## TASK INSTRUCTIONS
Scan the listing below for "screenshot", then report every line that has it.

## EXTRACTED DATA
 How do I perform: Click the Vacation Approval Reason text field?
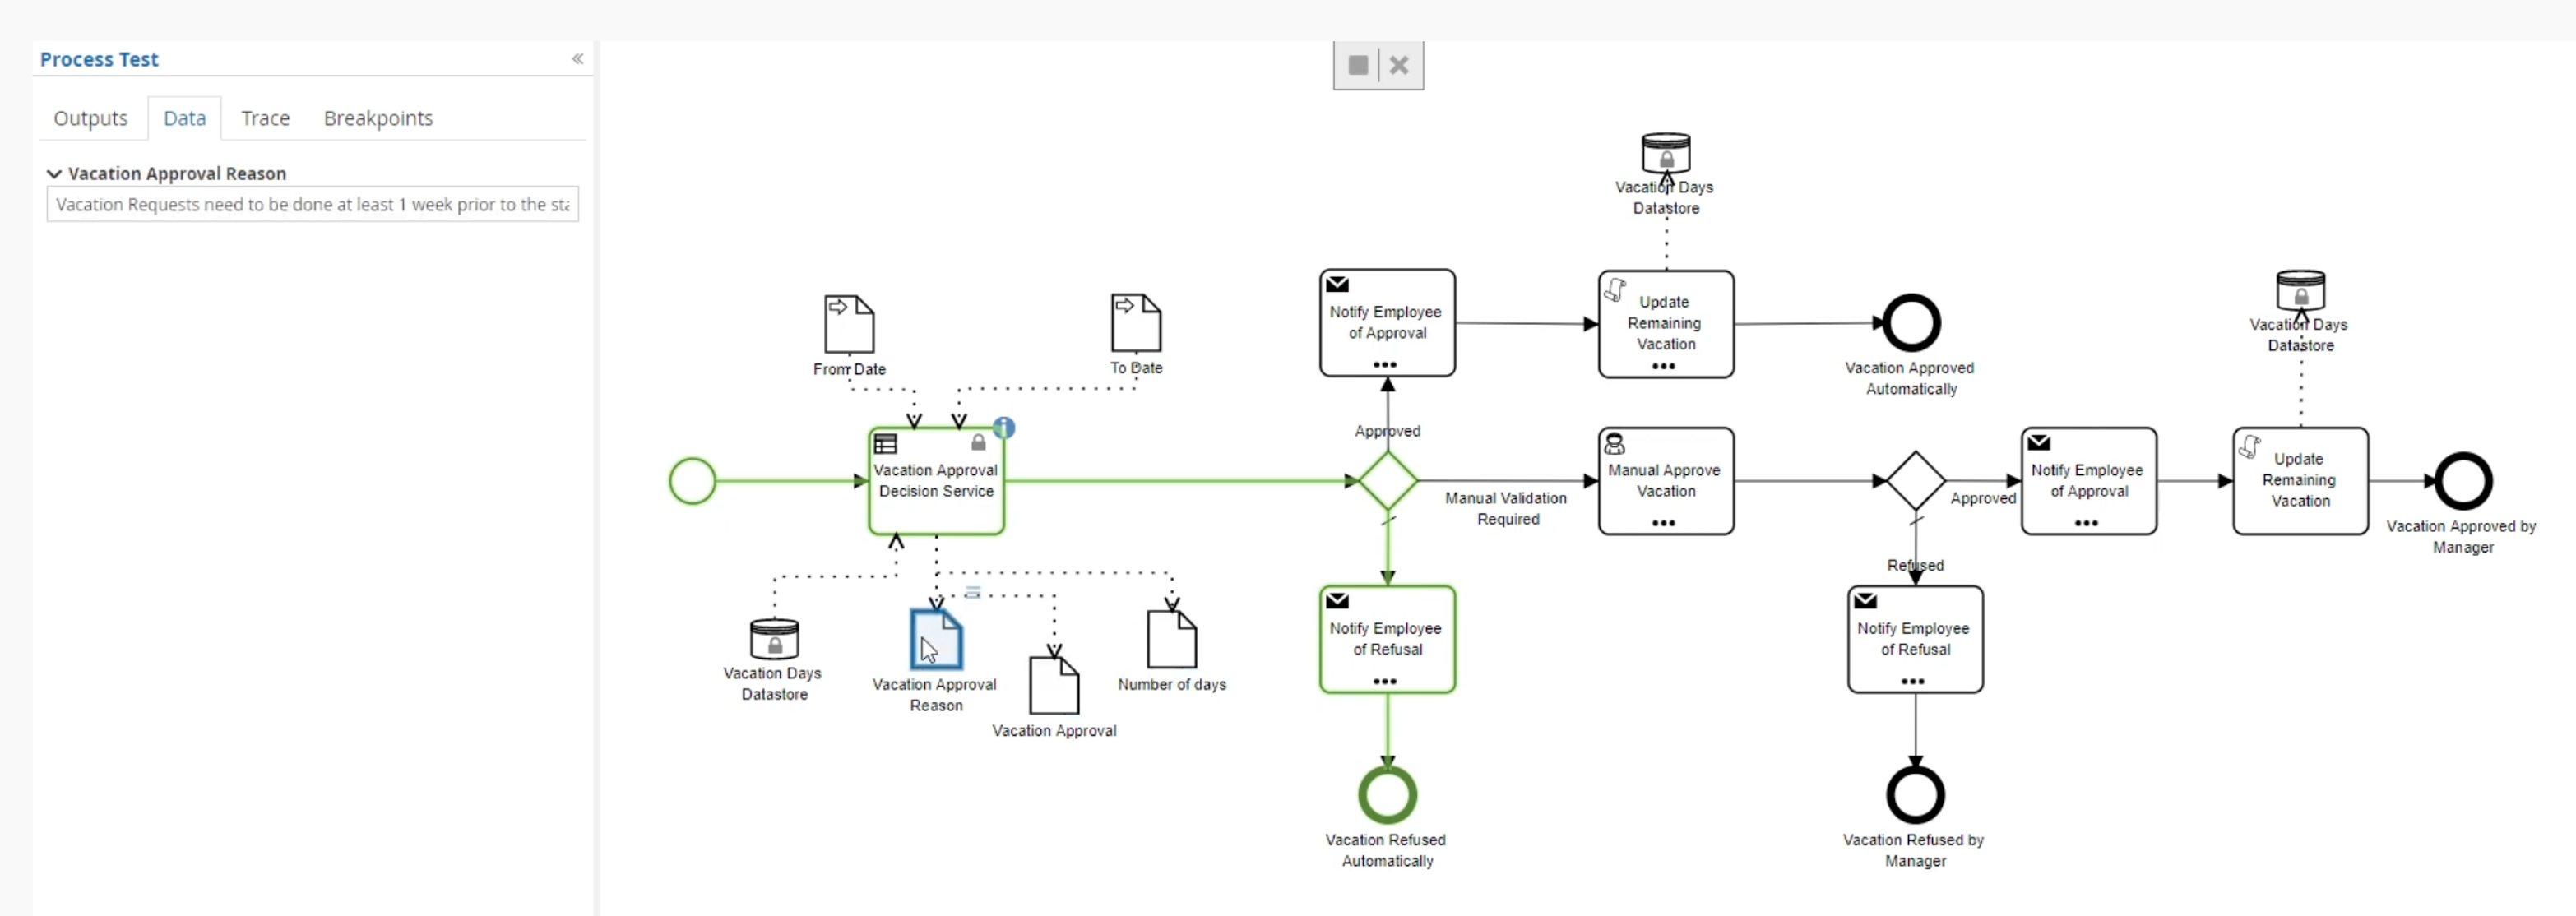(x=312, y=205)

* * *

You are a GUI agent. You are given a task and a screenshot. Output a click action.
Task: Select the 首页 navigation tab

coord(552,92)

* * *

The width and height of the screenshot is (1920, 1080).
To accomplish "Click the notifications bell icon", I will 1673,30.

## RESULT FOR THIS EXERCISE
You are a GUI agent. You are given a task and a screenshot. Output a click action.
The width and height of the screenshot is (1920, 1080).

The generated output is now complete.